As we approach Beijing we begin to see more people. They are all dressed either in green fatigues or dark blue or medium gray Mao suits. There’s very little color anywhere. All the clothing is shapeless. The people are on bicycles, and Mr. Gung tells us that only high-ranking party officials have the use of automobiles.
Construction is everywhere, and there are bricks on all sides. We see no buildings more than ten stories high. We reach the Beijing Hotel, the tallest building. It is 17 stories high, and consists of three wings, one of which was seemingly built by the Russians. There is no check-in procedure at the hotel. I simply pick up the key to my assigned room and off I go. The rooms are large and in various stages of disrepair. The Chinese seem to have a slip cover fetish, and the furniture looks like it’s left over from a Thirties movie. The water is not safe to drink, but there is a thermos in each room, which apparently has “safe” water. Each room has a television set.
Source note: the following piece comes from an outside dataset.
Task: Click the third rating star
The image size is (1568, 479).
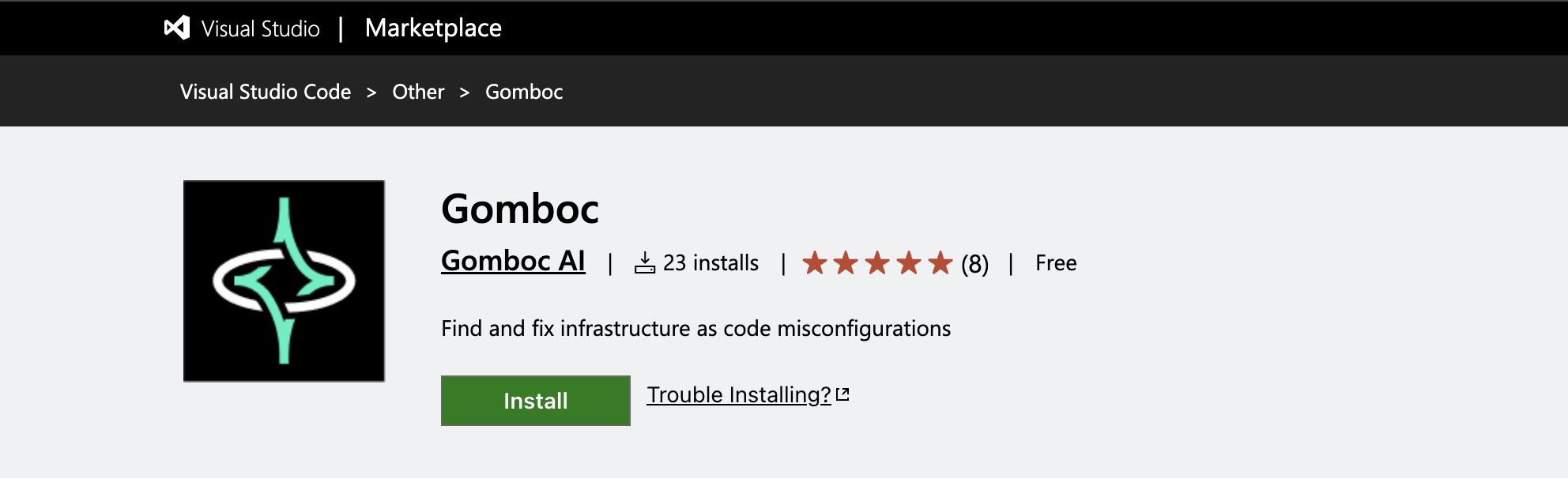Action: pyautogui.click(x=878, y=262)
It’s not clear why, since there are virtually no programs.
There are little touches in the hallways that are quite unusual. On each floor there are the obligatory spittoons. There’s an ironing board for guests near the elevator on each floor. A rather large lady was doing her ironing.
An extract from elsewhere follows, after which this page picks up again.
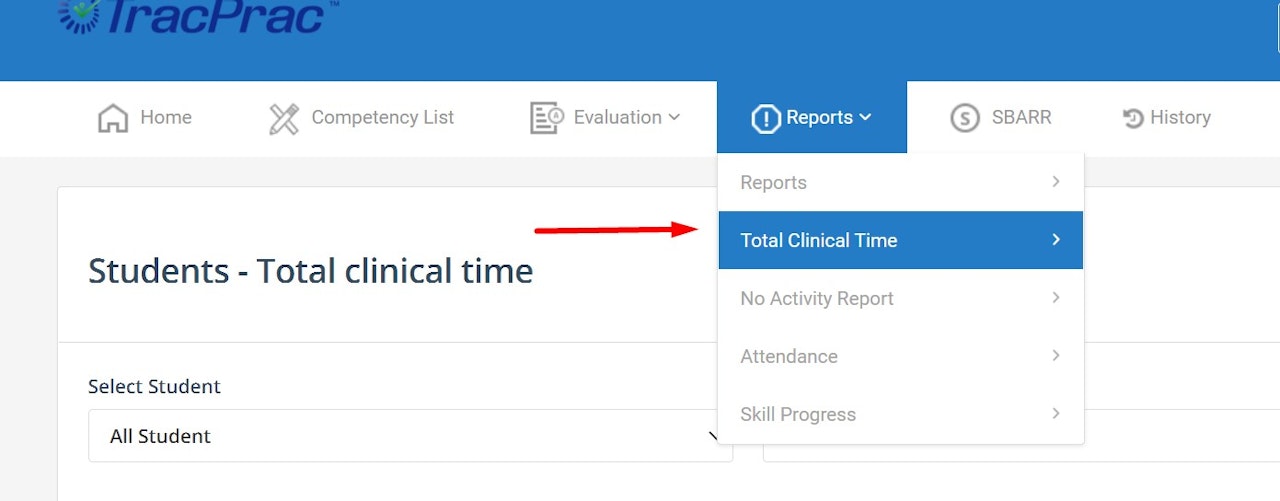Open the Attendance menu entry
This screenshot has height=501, width=1280.
coord(789,356)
After dumping luggage we walk to Tiananmen Square, the largest square in the world. It was originally built in 1651. It quadrupled in size in 1958, and now covers 100 acres. Each stone in the square is numbered, so it’s relatively easy to stage a ceremony. On one side of the square is the Gate of Heavenly Peace, which was built in 1417 and restored in 1651. There’s an enormous portrait of Mao Tse-Tung, and this is the area where the leaders review parades and such. In the center of the square there’s a 118 foot-high obelisk, a tribute to the heroes of the Chinese Revolution, and behind the obelisk is the Memorial Hall where Mao has been interred. (We were able to get into the memorial later, and the old boy was there – looking a bit waxy). On the eastern side of the square is the Great Hall of the People. When President Nixon visited in China in 1972, 5,000 guests dined in one of the banquet rooms. There are also two museums of Chinese culture and the Revolution on the other side of the square.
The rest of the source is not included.